§ **Activity**
In the entries that follow, the lines from the one with "Where should I click to: Open device" through the one with "Click the AI Content block icon with sparkle" are the ones to write out, exactly and with both ends included. Nothing else should appear.

§ **The data**
Start of Block

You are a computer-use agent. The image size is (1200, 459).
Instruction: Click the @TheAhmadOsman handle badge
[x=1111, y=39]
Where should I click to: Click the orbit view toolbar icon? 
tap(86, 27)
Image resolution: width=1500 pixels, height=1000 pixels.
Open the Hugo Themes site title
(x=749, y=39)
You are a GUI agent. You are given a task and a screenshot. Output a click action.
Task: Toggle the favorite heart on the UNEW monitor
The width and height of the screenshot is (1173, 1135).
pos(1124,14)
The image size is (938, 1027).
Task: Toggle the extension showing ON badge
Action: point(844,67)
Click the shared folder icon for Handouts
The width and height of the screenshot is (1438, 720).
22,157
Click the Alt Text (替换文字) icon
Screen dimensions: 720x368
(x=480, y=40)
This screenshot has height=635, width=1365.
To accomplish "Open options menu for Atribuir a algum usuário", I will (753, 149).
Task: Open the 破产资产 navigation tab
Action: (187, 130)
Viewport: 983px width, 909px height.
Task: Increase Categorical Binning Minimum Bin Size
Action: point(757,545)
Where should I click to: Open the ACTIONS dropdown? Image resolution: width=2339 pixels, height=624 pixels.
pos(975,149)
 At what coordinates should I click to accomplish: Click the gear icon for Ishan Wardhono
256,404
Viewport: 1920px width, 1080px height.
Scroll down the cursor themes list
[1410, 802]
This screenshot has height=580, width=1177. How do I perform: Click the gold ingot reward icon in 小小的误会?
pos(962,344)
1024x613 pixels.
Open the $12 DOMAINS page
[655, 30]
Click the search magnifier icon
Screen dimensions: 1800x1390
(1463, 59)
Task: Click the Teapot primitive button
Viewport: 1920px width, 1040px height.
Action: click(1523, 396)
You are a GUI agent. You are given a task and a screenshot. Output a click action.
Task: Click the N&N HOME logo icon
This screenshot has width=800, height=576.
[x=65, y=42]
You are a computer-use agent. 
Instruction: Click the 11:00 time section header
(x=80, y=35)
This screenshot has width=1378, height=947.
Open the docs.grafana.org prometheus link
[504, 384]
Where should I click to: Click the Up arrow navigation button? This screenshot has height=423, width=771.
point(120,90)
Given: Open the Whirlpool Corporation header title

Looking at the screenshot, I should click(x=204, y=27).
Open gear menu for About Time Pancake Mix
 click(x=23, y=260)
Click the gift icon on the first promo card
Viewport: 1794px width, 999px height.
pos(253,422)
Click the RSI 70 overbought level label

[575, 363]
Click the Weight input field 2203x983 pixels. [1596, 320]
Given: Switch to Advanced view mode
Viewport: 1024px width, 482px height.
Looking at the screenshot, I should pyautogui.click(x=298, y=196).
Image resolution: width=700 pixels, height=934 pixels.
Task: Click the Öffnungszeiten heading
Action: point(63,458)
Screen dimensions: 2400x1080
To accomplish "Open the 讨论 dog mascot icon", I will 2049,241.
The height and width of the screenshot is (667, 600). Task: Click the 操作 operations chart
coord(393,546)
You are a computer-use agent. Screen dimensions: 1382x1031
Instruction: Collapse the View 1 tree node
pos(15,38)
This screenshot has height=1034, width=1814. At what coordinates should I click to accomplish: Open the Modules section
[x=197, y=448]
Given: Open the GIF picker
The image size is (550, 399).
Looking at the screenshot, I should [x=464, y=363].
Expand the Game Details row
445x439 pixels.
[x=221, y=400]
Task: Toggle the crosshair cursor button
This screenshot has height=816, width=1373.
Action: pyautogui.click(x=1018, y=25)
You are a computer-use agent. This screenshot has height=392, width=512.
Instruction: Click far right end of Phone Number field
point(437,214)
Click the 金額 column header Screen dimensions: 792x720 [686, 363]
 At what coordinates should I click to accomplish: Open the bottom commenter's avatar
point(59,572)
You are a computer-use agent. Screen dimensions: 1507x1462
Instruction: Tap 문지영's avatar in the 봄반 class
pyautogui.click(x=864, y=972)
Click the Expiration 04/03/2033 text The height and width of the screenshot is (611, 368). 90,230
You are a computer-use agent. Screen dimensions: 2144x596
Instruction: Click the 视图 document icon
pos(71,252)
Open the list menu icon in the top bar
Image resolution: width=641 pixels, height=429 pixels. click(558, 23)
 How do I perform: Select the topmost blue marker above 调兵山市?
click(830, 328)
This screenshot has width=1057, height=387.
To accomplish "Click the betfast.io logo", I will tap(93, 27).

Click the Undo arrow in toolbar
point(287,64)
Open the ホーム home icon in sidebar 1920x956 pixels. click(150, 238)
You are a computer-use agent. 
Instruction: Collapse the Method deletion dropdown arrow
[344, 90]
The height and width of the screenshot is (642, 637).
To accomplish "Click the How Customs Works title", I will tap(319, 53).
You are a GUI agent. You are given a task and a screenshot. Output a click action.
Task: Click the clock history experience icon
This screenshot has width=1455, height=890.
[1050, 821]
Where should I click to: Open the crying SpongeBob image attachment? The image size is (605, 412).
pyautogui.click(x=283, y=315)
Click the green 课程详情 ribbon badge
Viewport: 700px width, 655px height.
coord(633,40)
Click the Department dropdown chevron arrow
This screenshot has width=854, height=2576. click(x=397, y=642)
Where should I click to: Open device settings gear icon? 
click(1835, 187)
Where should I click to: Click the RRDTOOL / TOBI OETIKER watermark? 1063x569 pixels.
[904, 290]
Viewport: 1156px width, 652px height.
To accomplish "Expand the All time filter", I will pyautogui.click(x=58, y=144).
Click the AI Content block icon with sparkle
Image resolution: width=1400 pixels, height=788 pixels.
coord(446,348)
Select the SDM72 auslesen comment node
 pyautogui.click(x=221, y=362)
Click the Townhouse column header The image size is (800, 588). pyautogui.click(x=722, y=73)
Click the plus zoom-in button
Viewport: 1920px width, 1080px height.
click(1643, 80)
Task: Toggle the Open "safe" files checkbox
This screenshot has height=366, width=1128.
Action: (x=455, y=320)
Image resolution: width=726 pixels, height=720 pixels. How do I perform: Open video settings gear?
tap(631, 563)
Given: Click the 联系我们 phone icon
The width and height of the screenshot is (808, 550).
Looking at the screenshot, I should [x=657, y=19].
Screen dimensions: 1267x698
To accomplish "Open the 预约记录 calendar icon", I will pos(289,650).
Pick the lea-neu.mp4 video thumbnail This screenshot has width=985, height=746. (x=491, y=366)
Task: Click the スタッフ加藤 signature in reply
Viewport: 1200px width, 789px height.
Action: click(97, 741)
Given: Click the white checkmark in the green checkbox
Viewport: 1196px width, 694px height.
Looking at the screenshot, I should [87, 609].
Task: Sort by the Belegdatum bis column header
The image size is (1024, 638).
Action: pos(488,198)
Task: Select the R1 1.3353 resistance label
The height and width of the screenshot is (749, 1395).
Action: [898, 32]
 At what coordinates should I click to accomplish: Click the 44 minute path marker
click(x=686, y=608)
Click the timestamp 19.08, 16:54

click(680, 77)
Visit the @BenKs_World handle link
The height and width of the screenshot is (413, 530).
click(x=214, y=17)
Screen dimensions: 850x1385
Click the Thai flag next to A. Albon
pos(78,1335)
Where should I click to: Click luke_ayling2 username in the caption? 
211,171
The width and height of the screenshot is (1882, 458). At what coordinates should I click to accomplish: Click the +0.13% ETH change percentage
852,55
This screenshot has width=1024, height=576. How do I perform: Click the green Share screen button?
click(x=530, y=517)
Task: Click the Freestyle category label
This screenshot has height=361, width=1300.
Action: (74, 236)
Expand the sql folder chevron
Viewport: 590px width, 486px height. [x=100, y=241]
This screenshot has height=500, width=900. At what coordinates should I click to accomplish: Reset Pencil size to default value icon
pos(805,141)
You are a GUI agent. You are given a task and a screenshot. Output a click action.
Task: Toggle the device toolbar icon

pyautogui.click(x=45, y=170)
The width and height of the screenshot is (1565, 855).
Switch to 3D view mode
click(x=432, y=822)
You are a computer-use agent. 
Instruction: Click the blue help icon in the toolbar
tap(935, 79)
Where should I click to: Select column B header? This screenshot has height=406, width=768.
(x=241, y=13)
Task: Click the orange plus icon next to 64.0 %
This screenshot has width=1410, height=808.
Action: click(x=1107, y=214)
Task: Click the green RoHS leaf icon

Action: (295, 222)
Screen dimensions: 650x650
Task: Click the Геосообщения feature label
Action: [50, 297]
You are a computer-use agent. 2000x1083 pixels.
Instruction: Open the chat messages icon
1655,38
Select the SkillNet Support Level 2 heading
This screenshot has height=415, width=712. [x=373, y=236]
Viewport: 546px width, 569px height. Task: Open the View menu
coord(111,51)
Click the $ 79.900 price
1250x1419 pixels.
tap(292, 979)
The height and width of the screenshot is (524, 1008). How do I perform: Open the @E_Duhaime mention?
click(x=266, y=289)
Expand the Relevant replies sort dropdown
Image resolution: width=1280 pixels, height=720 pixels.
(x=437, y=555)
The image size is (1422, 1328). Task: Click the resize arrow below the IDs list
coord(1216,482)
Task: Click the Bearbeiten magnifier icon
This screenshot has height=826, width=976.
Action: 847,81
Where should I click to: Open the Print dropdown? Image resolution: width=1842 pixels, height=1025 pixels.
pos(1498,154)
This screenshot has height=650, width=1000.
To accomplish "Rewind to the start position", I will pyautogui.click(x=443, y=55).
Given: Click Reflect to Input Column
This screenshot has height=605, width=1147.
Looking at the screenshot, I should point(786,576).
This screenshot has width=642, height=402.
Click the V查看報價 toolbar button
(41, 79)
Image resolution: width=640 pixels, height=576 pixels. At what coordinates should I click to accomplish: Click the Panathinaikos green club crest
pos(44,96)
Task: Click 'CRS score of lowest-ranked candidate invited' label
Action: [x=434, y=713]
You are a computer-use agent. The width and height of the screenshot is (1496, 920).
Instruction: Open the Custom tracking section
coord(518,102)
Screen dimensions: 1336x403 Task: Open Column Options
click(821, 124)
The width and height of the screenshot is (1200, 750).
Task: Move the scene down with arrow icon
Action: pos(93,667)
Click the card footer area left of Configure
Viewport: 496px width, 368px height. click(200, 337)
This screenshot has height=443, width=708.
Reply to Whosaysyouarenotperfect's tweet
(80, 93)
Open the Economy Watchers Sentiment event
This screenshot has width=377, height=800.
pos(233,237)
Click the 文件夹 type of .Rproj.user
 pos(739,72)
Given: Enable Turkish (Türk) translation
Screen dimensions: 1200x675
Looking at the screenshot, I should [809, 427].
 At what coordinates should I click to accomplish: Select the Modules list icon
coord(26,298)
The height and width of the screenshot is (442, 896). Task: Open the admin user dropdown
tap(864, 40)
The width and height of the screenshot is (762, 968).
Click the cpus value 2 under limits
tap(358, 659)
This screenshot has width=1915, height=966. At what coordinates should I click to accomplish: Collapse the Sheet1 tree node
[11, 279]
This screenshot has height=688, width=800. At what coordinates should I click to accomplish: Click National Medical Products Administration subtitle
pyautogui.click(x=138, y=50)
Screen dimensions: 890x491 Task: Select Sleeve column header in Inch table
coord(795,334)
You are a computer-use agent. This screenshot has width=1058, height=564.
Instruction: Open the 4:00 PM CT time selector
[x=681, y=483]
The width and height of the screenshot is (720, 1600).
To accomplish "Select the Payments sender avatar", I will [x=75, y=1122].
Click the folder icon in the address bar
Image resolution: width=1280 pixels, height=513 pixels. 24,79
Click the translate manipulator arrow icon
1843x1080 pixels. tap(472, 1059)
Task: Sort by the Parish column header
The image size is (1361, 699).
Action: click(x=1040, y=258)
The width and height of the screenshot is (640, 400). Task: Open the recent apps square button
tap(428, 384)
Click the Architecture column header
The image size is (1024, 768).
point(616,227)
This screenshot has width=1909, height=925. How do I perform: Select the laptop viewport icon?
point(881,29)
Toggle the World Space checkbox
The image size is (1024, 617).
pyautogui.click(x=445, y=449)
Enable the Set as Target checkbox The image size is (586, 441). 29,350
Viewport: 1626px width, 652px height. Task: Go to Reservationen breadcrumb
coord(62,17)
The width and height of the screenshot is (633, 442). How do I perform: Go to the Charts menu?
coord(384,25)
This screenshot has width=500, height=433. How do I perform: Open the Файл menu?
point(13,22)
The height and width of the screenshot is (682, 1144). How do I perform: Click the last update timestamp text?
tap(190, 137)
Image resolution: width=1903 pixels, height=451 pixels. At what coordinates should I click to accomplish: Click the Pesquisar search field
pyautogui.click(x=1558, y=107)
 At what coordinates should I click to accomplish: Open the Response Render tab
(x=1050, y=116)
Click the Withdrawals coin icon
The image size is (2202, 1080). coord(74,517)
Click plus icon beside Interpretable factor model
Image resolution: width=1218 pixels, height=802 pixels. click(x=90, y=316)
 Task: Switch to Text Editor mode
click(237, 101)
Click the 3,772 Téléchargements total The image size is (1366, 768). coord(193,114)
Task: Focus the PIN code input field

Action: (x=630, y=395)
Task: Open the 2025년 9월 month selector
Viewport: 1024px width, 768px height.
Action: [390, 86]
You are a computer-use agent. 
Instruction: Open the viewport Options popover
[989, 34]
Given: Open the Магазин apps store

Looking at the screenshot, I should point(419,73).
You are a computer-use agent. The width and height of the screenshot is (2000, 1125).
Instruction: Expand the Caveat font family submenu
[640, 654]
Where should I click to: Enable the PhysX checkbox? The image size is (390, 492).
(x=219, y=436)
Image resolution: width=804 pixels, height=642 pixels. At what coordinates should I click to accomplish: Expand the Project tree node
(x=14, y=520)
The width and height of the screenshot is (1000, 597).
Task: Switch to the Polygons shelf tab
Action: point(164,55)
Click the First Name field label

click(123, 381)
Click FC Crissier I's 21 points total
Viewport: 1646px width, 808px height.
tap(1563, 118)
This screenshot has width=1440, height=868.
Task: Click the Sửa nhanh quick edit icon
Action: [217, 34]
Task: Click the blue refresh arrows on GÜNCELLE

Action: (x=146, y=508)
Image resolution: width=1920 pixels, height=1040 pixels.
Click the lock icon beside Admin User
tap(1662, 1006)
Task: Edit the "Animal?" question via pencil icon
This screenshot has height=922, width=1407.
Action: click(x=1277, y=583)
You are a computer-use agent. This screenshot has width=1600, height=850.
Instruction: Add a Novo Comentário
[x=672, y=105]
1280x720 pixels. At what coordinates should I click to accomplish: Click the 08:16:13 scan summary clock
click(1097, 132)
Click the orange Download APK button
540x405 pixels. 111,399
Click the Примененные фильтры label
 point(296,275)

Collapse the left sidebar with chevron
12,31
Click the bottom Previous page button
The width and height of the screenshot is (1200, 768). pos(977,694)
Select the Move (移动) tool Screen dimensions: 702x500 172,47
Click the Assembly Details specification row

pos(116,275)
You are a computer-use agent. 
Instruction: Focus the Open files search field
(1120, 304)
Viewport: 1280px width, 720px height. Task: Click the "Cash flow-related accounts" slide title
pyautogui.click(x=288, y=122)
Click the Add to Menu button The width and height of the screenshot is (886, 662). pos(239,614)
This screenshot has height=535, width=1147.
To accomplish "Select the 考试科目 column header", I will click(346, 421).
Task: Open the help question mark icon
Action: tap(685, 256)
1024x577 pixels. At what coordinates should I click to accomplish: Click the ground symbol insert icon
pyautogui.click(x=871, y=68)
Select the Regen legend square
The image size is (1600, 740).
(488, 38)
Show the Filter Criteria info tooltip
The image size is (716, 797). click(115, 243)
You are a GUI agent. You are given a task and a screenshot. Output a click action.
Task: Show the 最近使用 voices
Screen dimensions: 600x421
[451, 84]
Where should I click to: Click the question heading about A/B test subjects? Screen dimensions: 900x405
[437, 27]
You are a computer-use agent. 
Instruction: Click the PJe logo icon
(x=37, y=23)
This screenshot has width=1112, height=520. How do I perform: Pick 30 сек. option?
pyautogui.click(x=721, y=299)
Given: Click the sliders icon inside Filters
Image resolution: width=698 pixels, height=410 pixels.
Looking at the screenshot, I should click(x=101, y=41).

End of Block

§ **Response**
Where should I click to: Open device settings gear icon? 
click(1835, 187)
Where should I click to: Click the RRDTOOL / TOBI OETIKER watermark? 1063x569 pixels.
[904, 290]
Viewport: 1156px width, 652px height.
To accomplish "Expand the All time filter", I will pyautogui.click(x=58, y=144).
Click the AI Content block icon with sparkle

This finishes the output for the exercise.